An exciting reprise of a beloved musical.



By Joel Benjamin


Ain’t Misbehavin’ was the little engine that could in the 1977-78 New York theatrical season.   How what basically was a cabaret showcase of the music associated with the legendary Fats Waller became the hit of that season, is really no mystery.

Start with great music, add a brilliant cast, superb arrangements, original choreography, colorful costumes and a director who was able to mold it with subtlety and—may I say it?—pizzazz, and the question is answered.

Feinstein’s/54 Below presented a 40th Anniversary tribute which included not only the original director, Richard Maltby, Jr. and original music director, William Foster McDaniel, but three members of the original Broadway cast. (Few know that Irene Cara of Fame fame was in the original Manhattan Theatre Company production off-Broadway, replaced by Charlayne Woodard on Broadway.) Woodard, Andre DeShields and Ken Page wondrously reprised their deft, witty interpretations while Amelia McQueen and Nell Carter were absent. (Nell Carter unfortunately passed away in 2003.)

These three joined a massively talented cast of young performers in a totally sold-out concert version of Ain’t Misbehavin’. Vocal hijinks were the order of the day, from the thrilling interpretations of the three originals to the effervescent efforts of the others.

“T’aint Nobody’s Biz-ness” introduced Rheaume Crenshaw, Johmaalaya Adelekan, Zurin Villanueva, Tyrone Davis Junior and Tony Perry, all quite individual talents, and each taking advantage of their solo turns at the hilarious lyrics. This saucy ensemble of singers also applied their talents to strangely restful “Jitterbug Waltz,” the skittery “Handful of Keys,” the contagiously upbeat “Spreadin’ Rhythm,” the foot-tapping “The Joint is Jumpin’” and the dark, moving “Black and Blue.”

Cynthia Thomas squeezed all the sassy, girlish seduction out of “Squeeze Me” while Frenchie Davis showed her range in the World War Two ditty “Cash for Your Trash” and the romantic lament “Mean to Me.” The two combined forces on “Find Out What They Like,” milking all the winking double entendres for all they were worth.

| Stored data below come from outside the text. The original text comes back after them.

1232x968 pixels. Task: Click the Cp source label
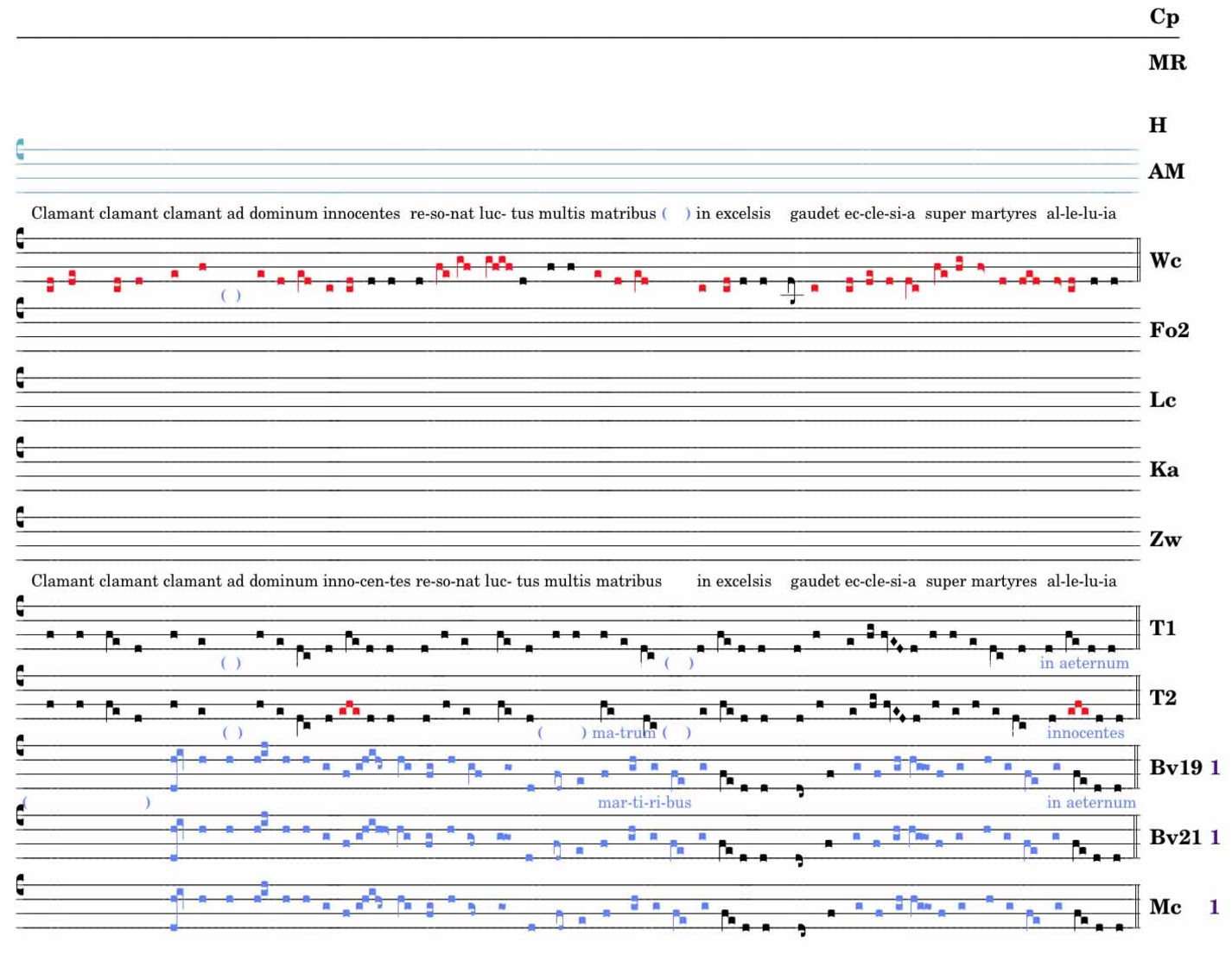click(1164, 17)
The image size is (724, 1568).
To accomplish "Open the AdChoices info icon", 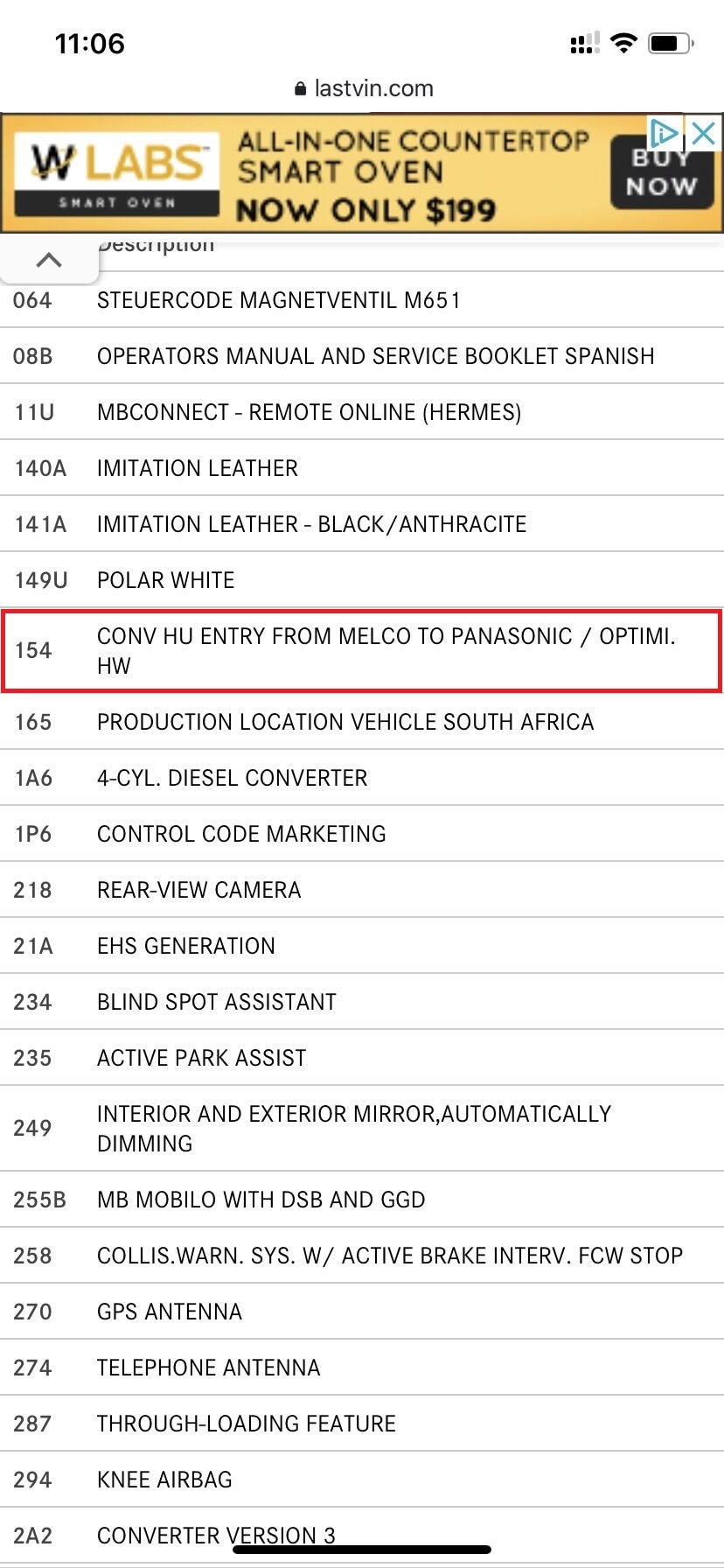I will click(665, 134).
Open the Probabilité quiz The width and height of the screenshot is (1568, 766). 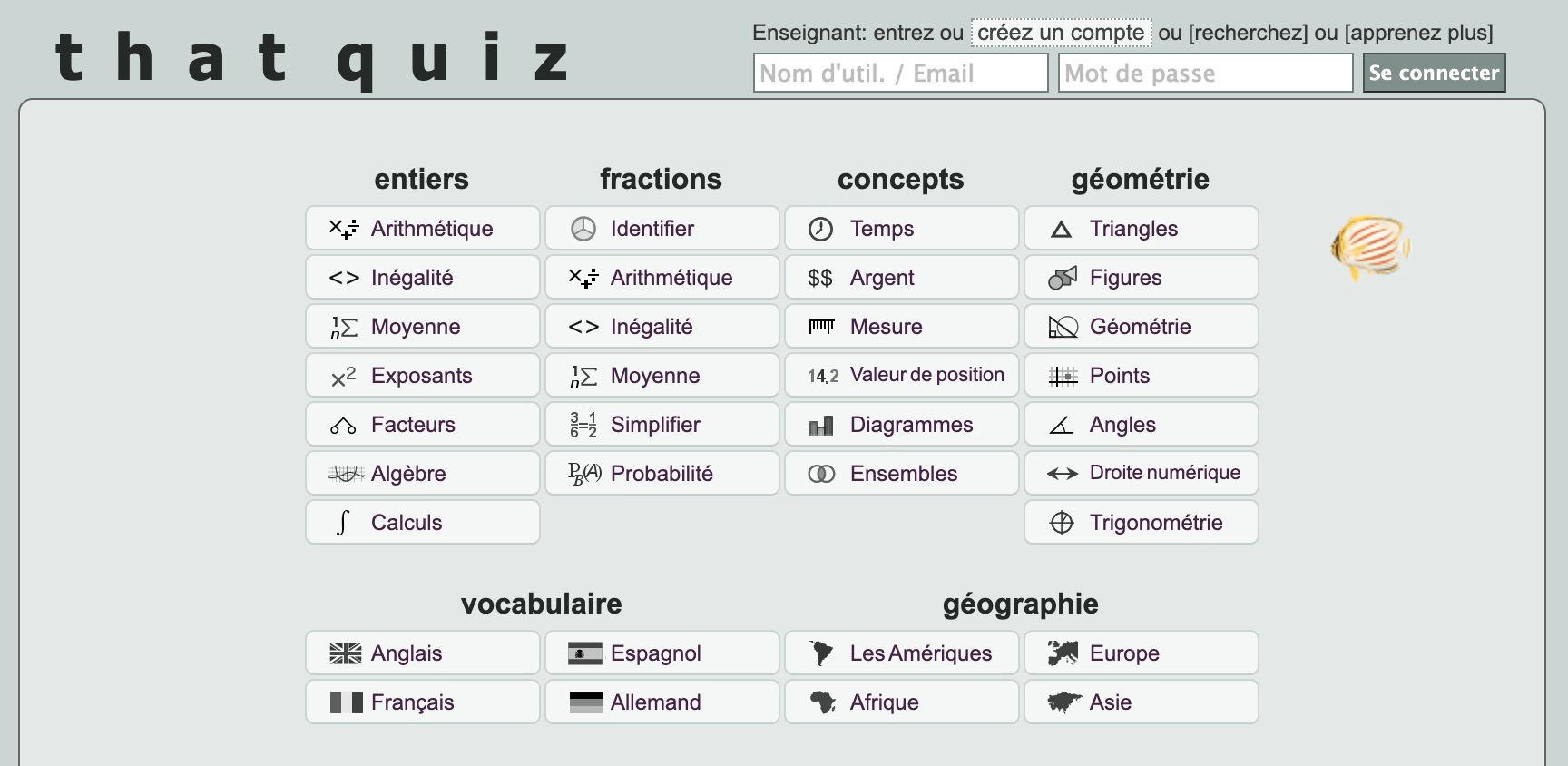(662, 473)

Of course the highlight of the evening was the singing of the three stars. Charlayne Woodard seemed not a second older than when she walked the Broadway stage singing “Mischief” while Ken Page proved that his was the definitive version of “Feet’s Too Big.” Andre DeShields was all slithery hips and sexy crooning in the pot-themed “Viper.” Page and DeShields formed a hilariously boisterous duo for “Fat and Greasy.”

A joyous finale medley brought the show to a standing ovation end leaving only delightful earworms of all these tunes to bounce about our minds for days afterwards.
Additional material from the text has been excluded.